Discoverer of the World: Defining the Ambiguous Structure of Vision and Cognition _ Kyoung-Rin Park, 2013

Introduction to Park Cheon-Wook’s solo exhibit titled Without Belief

Artist Park Cheon-Wook has focused on revealing the flaws of human visual cognition by displaying familiar objects or distorting photographic images. For instance, he wrapped a collection of mundane objects with layers and layers of clear plastic sheets to create an “artistic installation.” Park has also set up a theater with a photographic image of a zebra placed onstage. It only takes one step to realize that the zebra is no photograph but a distorted sculpture. Park’s audience would leave the exhibit in a state of mild shock. Park’s latest exhibit is an extension of the artist’s previous works but takes on a whole new perspective. This time, Park is an adventurer, off to explore the shadowy areas of human cognition.
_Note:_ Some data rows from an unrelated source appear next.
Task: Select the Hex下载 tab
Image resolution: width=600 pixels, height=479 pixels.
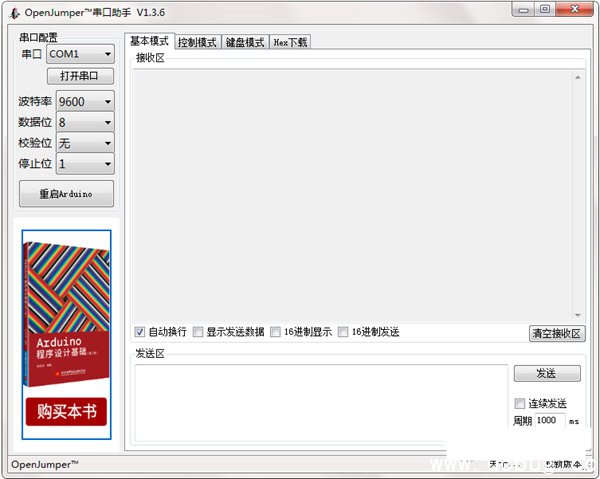Action: point(291,43)
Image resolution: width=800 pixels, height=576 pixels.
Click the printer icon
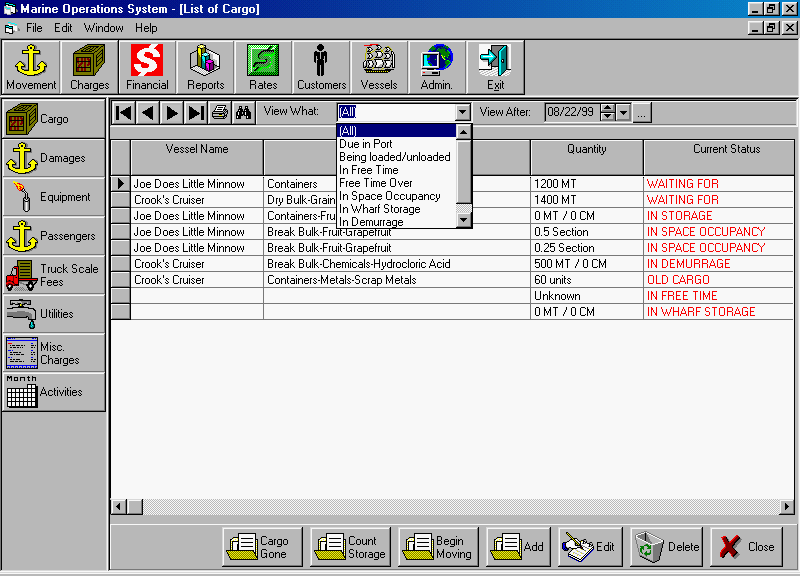point(220,113)
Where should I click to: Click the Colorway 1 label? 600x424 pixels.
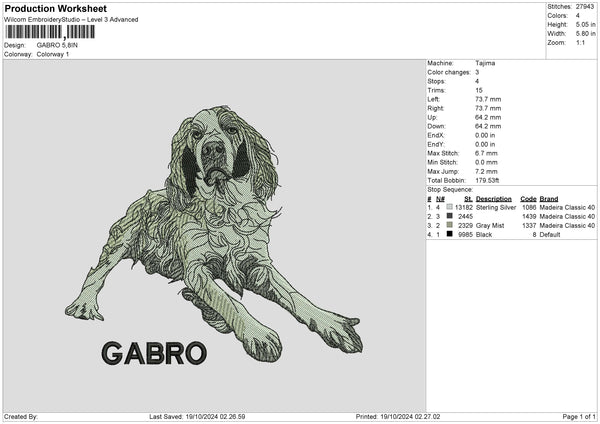pyautogui.click(x=54, y=54)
There is an empty space where there is nothing but white. A well-built man leisurely walks into the white space. This is the beginning of Park Cheon-Wook’s short film Without You. Back on film, we find ourselves face to face with the man on screen. The man’s dark skin tone draws stark contrast with the white background, as if the man is drawn on a white canvas. He holds up a brush and begins to paint himself from head to toe. The man continues to paint a transparent screen with white paint to cover himself up. Whereas an artist paints the human body, the model in this short film does the exact opposite. This piece urges the audience to review their subjective perception and view their bodies from an objective perspective.

In other words, Without You questions the act of “viewing.” ‘Seeing’ is an activity that requires two principles: the viewer and the viewed. Only then is the act of “seeing” possible. Park Cheon-Wook questions a proposition that we all take for granted. The man in the short film has nothing but his own cognition to rely on when painting over his body. He must remember what his body looked like. The brush strokes are fragments of his cognition, erasing his body from sight. The fleshy gaps are errors in the man’s cognition and a mysterious area that has yet to connect with the man’s conscience. Such is revealed in a specific environment set up by the artist for that purpose. The simple exercise demonstrated in the video draws an answer to Park’s question – human visual cognition is flawed. His short film can be said to question visual arts in general.

It is impossible to gain absolute understanding of an object through vision. Thorough understanding entails multi-faceted approach and comparison with other samples. It also involves observation over a long period of time. Another piece from Park’s latest exhibit is Equilibrium Conflict. It is an addition to the artist’s series dubbed Grow in the Middle, which can also be considered a stand-alone piece due to its uniqueness. The piece consists of a video of eight plants growing in different directions and the actual plants. The artist draws a border and captures the moment when an object is caught in between; hence the title “conflict.”

The video section of Equilibrium Conflict is in cartoon format based on footage of plants growing over a 100-day period. The timeline does not travel in one straight line; instead, it weaves back and forth, jumping to the past and back. The plants seem to dance to the background sound, growing explosively to the queue of the loud banging noise. The actual plants, overgrown as they are, are placed before the audience’s eyes, reminding the audience that they are in the “present,” and that time cannot exist without space.

At another side of the exhibit, one will find the Flag Series, which looks like a collection of colorful abstract paintings from a distance. The artist picked a selection of the most unrecognized flags from over 200 national flags from around the world to recompose it into a symbolic flag. For instance, Black Imagination is a combination of red, black, and star shapes. The audience will find the strange placing and structure of the canvas puzzling and odd. Only when they read the title do they feel as if they have partial understanding of the artist’s intent. Park has put together a clever mechanism to realize how comforting it is to know what one is seeing.

Park Cheon-Wook questions visual cognition through his latest exhibit, yet his ultimate objective is to experiment on different ways of fully understanding the inner works of this world. Until now, Park has used structure and sculptures to fool human visual cognition. In this exhibit, Park ventures further into human cognition by journeying into the world of the unseen. He records a man painting over his body to track blank spaces in visual cognition; eight plants visualize the connection between time and space. Finally, the flag series creates a new nation by sewing together parts of the unrecognized world.

If understanding the world is life as well as the purpose of art, there are a million different paths you can choose from. When a myriad of objects making up this world appear before us, we must understand that they have not simply existed. Instead, they are an extension of our cognition and an important part of our experience. One thing is for sure though – everything is in the process of completion. They may never be complete, but that does not matter. Park Cheon-Wook collects incomplete fragments of images scattered in our consciousness to create a visual art piece. He is the discoverer of hidden, vague visual cognition. Park chooses to doubt unquestioned “truth” rather than to believe in what is false by revealing a flawed world built based on our incomplete visual cognition.